I had a variety of things with my child as he grew up. We had a rear-mounted seat and he LOVED it. I have no experience of front seats and they look epic, but I wouldn't worry that a back-mounted seat won't be fun for him.

We also had a weehoo (second hand) when he was slightly older and that was FABULOUS. I'd hugely recommend if you can get one for him. 

My son's 11 now (sob) and we've moved onto a tandem. As soon as the weather improves, we're going to give it a go.


----------



## straas (29 Jan 2021)

Thanks Cathryn, that's really useful. Was installing and removing a quick process, or did you tend to just leave it on once installed?


----------



## Cathryn (29 Jan 2021)

straas said:


> Thanks Cathryn, that's really useful. Was installing and removing a quick process, or did you tend to just leave it on once installed?



We just left it on, I think. I think my husband did the installing but I don't remember it being complicated.


----------



## Cathryn (29 Jan 2021)

Just went down memory lane and found these. Such happy memories.


----------



## straas (29 Jan 2021)

That does look like a lot of fun! 

I'm simultaneously sad about mine getting older and excited about the next stage.


----------



## Cathryn (29 Jan 2021)

straas said:


> That does look like a lot of fun!
> 
> I'm simultaneously sad about mine getting older and excited about the next stage.



I think that's the case with every single moment of parenthood. However, as someone who loved 4-year-olds so much she retrained to teach Reception, you've got the best bits yet to come. 

(Except 8. 8 was rubbish).


----------



## figbat (29 Jan 2021)

Our two both loved going in a rear-mounted seat - they were always chatting and telling me how much hard work it is cycling uphill (as if I hadn't noticed!). From that we progressed to a tag-along which they also liked.

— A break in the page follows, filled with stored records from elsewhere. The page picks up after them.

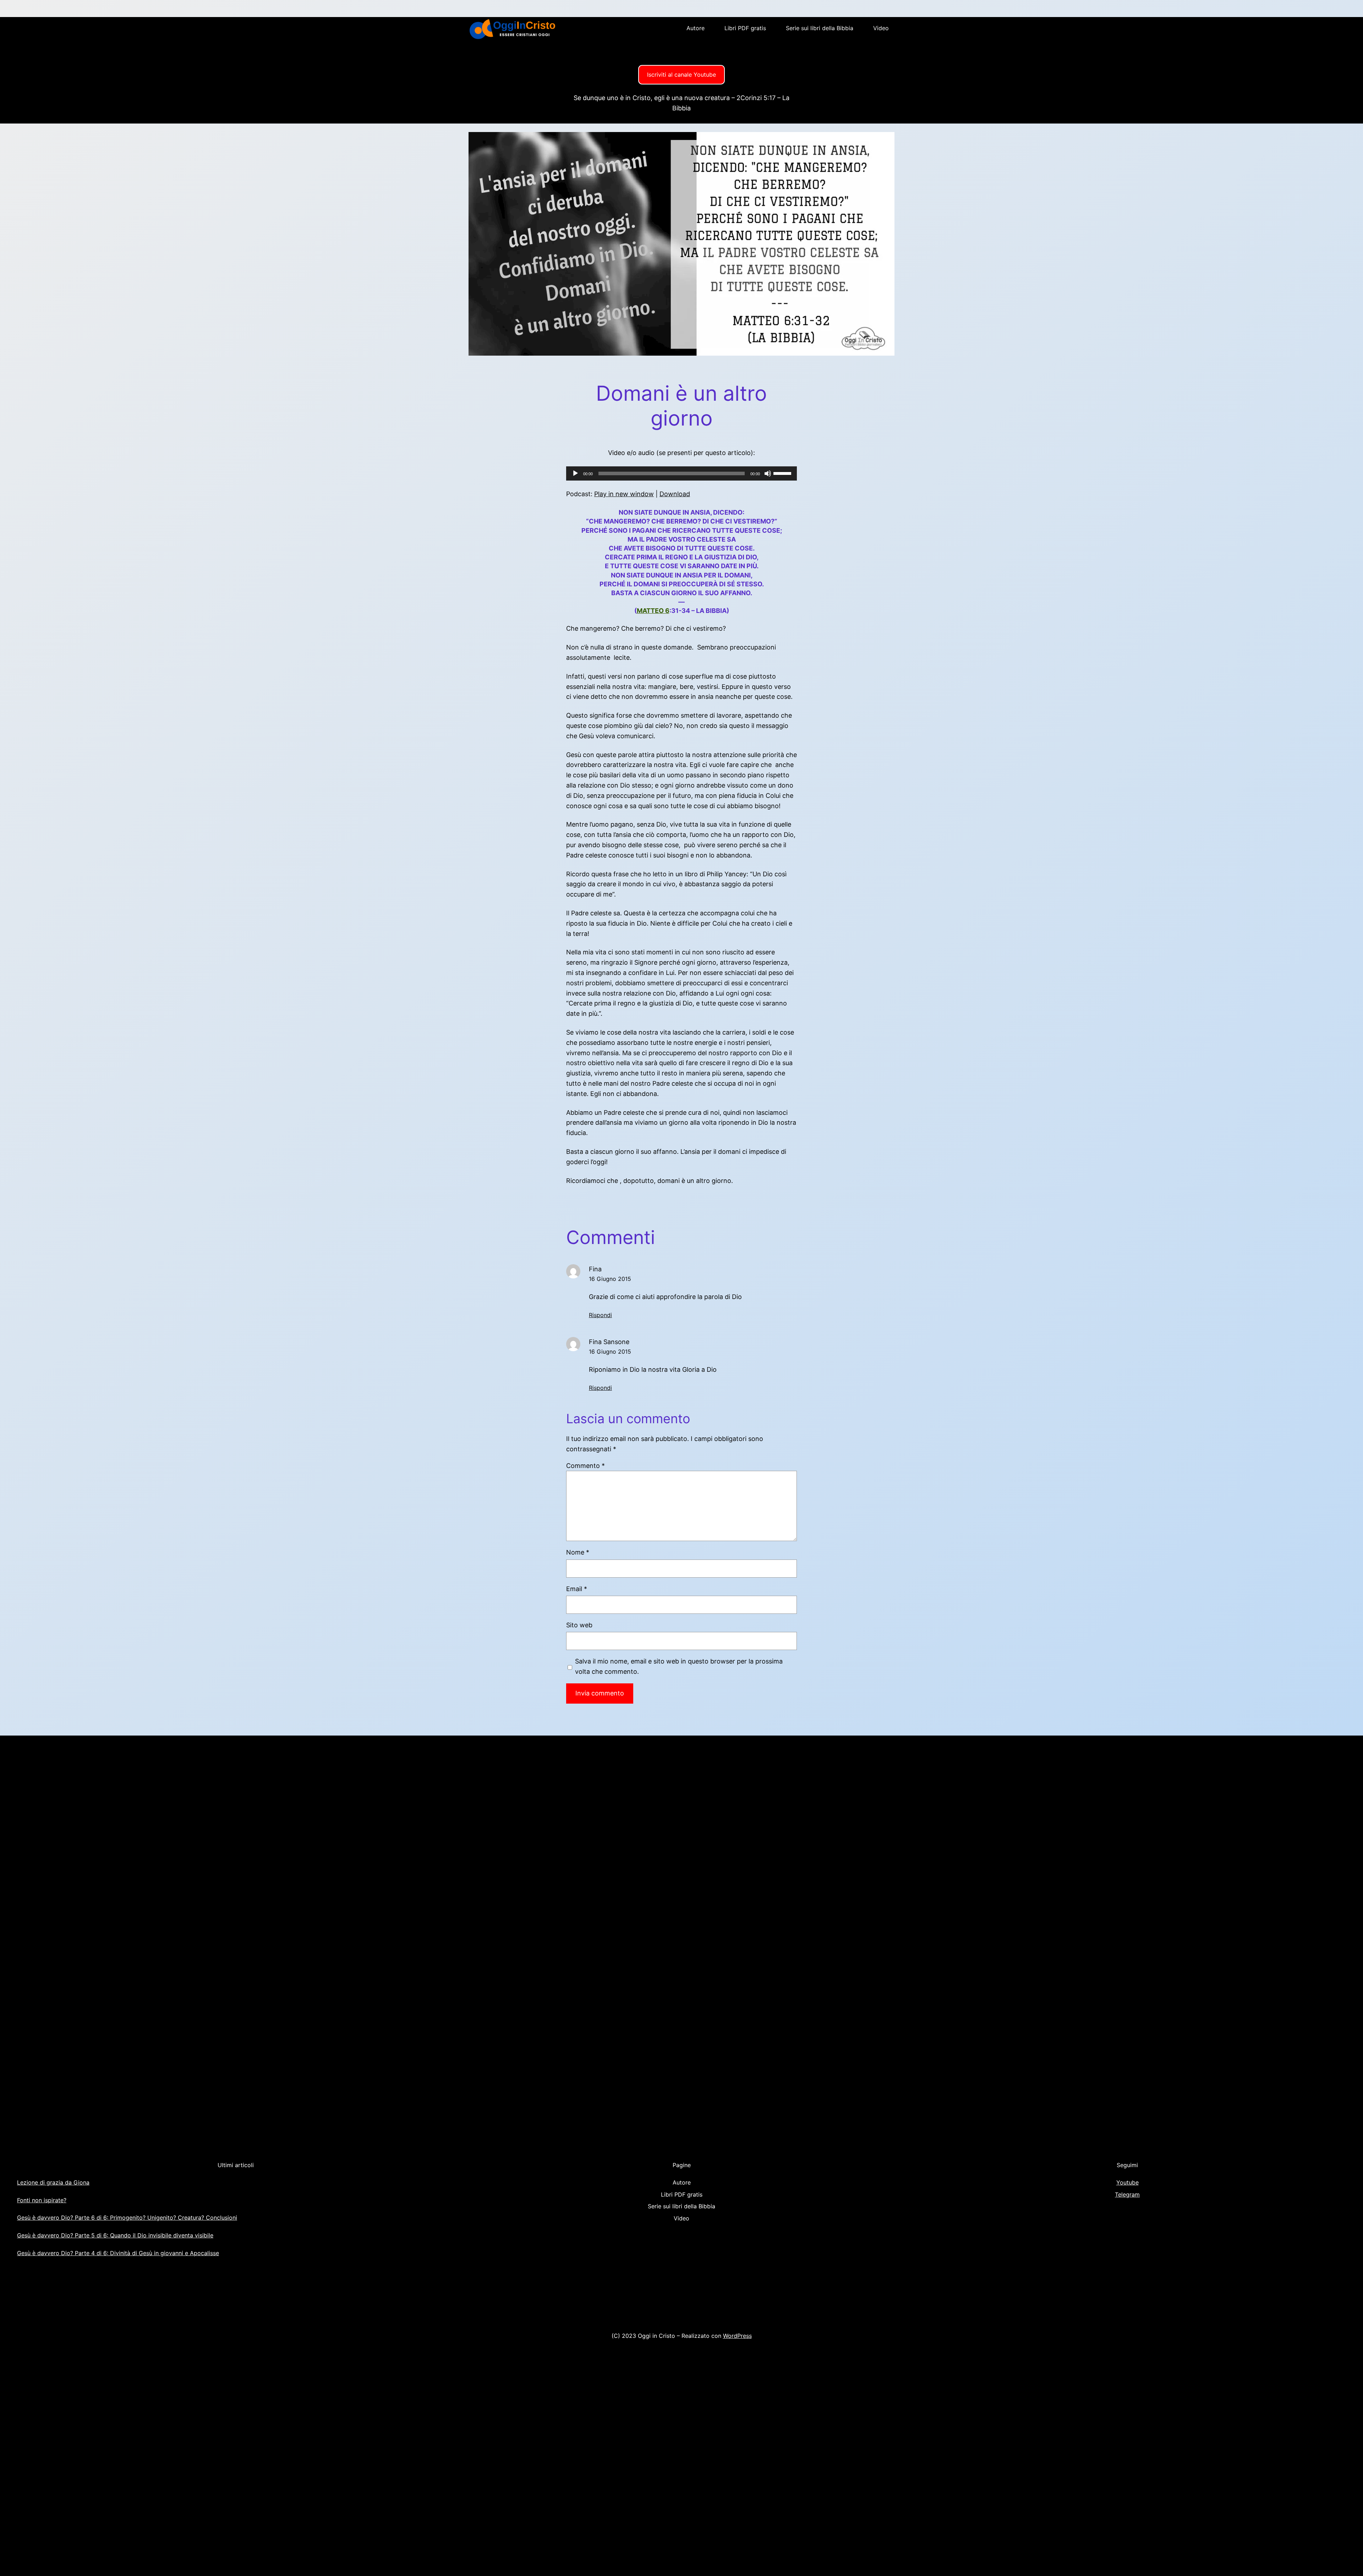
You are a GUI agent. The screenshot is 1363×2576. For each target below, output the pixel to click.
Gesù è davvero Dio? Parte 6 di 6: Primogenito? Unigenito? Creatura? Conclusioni (127, 2217)
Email (576, 1589)
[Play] (575, 473)
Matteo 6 (653, 610)
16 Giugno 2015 (610, 1278)
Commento (585, 1465)
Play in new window (624, 494)
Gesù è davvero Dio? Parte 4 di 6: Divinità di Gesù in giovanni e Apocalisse (118, 2253)
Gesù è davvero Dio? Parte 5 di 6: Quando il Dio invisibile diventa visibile (115, 2235)
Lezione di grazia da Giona (53, 2182)
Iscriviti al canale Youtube (681, 74)
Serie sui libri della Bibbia (819, 28)
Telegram (1127, 2194)
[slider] (783, 472)
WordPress (737, 2335)
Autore (695, 28)
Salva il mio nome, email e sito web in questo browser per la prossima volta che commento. (679, 1666)
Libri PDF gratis (745, 28)
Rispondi (600, 1315)
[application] (681, 473)
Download (674, 494)
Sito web (579, 1625)
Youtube (1127, 2182)
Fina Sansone (609, 1341)
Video (881, 28)
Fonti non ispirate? (41, 2200)
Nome (577, 1552)
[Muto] (767, 473)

The seat had a mount on the seatpost which stayed put; the seat used a quick-release mechanism to mount and remove in seconds. The tag-along had a hitch on the seatpost which connected to a mount on the tag-along; this took a few more moments to connect but nothing arduous.


----------



## hatler (17 Feb 2021)

We had a Weeride for our two. There's a bar that is bolted in place between head tube and seat post, and then there's a knurled bolt which attaches the seat to the bar. Once the bar is fitted, attaching the seat is a matter of seconds.

Lots of pluses with the seat in this position. One downside is that you have to put your knees out a bit, and it doesn't fit all bikes (I think the instructions specifically call out that it will not work with drop bars, but I know someone who managed even that).

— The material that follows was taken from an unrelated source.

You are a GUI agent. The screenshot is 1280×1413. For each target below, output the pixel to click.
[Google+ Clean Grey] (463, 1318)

When they saw the bike and seat their faces would light up.

Happy days !


----------



## Oldhippy (17 Feb 2021)

My daughter adored going out in her rear mounted seat.


----------



## straas (18 Feb 2021)

I went for the rear mounted due to 2nd hand availability and thought it would provide more shelter from the wind.

Picked it up last saturday, then had a test ride in the park with my wife watching to see if he liked it / give her some confidence before I used it properly.

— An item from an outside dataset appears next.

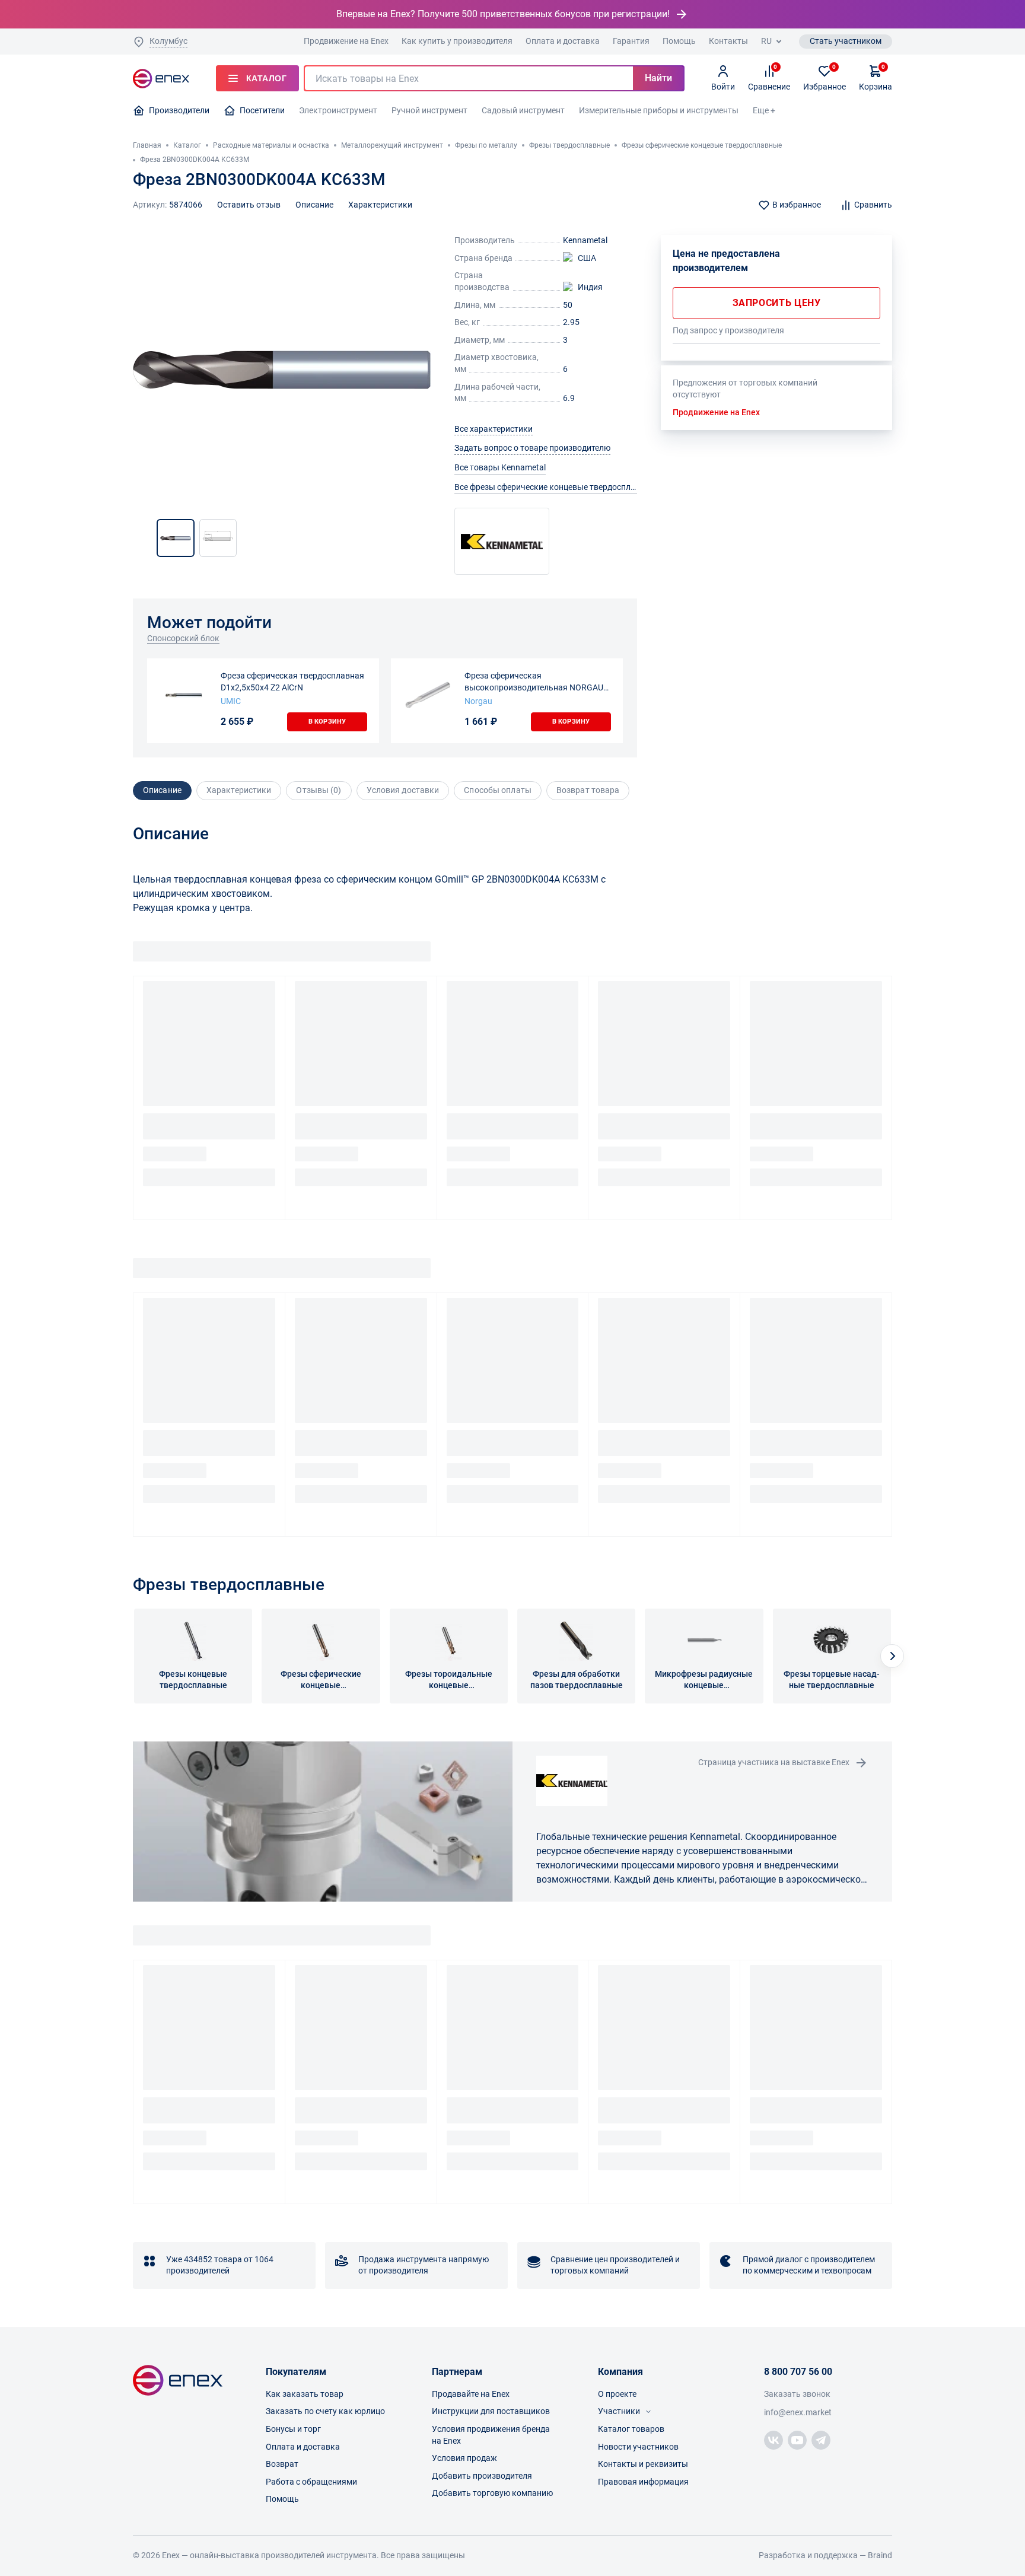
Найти (658, 78)
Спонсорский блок (183, 638)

He was a big fan, squealing away.

Took him to nursery on Tuesday morning on it, he loved shouting "car, car, brrrm brrm" 

Excited to take him a bit further on saturday!


----------



## straas (26 Feb 2021)

Turns out the retaining clip in the bracket is broken, so the two prongs don't lock in.

I can't imagine it being an issue in day to day use? I was surprised that the two metal bars are only held by a small nib of plastic though? Had assumed it would be something metal.


----------